Michael Richardson writes:
>     > - Authentication; if someone with a Quantum Computer can break the DH
>     > in real time, do we care if he can act as a man-in-the-middle?  Scott
>     > Fluhrer: not important Michael Richardson: important, provided that we
>     > don't run into the same issues that IKEv1 PSKs ran into Tommy Pauly:
>     > not important Valery Smylsov: this would be nice to have Oscar
>     > Garcia-Morchon: this would be nice to have
> 
> I'm very concerned that we don't wind up with insecure Group PSKs as we had
> with IKEv1.

As this document is written (or how I think it is written, as I have
not yet had time to read the latest version), the PPK used to provide
to quantum resistance is not used in the authentication, there is
still normal IKEv2 authentication step using normal IKEv2 shared
secret, or certificates.

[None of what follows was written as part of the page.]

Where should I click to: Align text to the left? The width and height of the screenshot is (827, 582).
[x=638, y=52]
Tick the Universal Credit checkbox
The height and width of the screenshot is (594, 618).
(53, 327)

So even if the people would be using group
PPK, that would not allow similar issues than what happend with IKEv1.

Of course everybody sharing the same PPK will be able to attack other
users of the same group by just breaking the Diffie-Hellman :-)

On the other hand even if you know the PPK, you cannot do anything
without breaking the Diffie-Hellman, as it does not allow you do to
man-in-the-middle without breaking the normal authentication.

So, yes, there is some dangerous things that can happen, but I do not
think it will be reducing IKEv2 security even if such insecure
practices are used (except than it will reduce the quantum resistance
provided by PPK, if everybody knows PPK).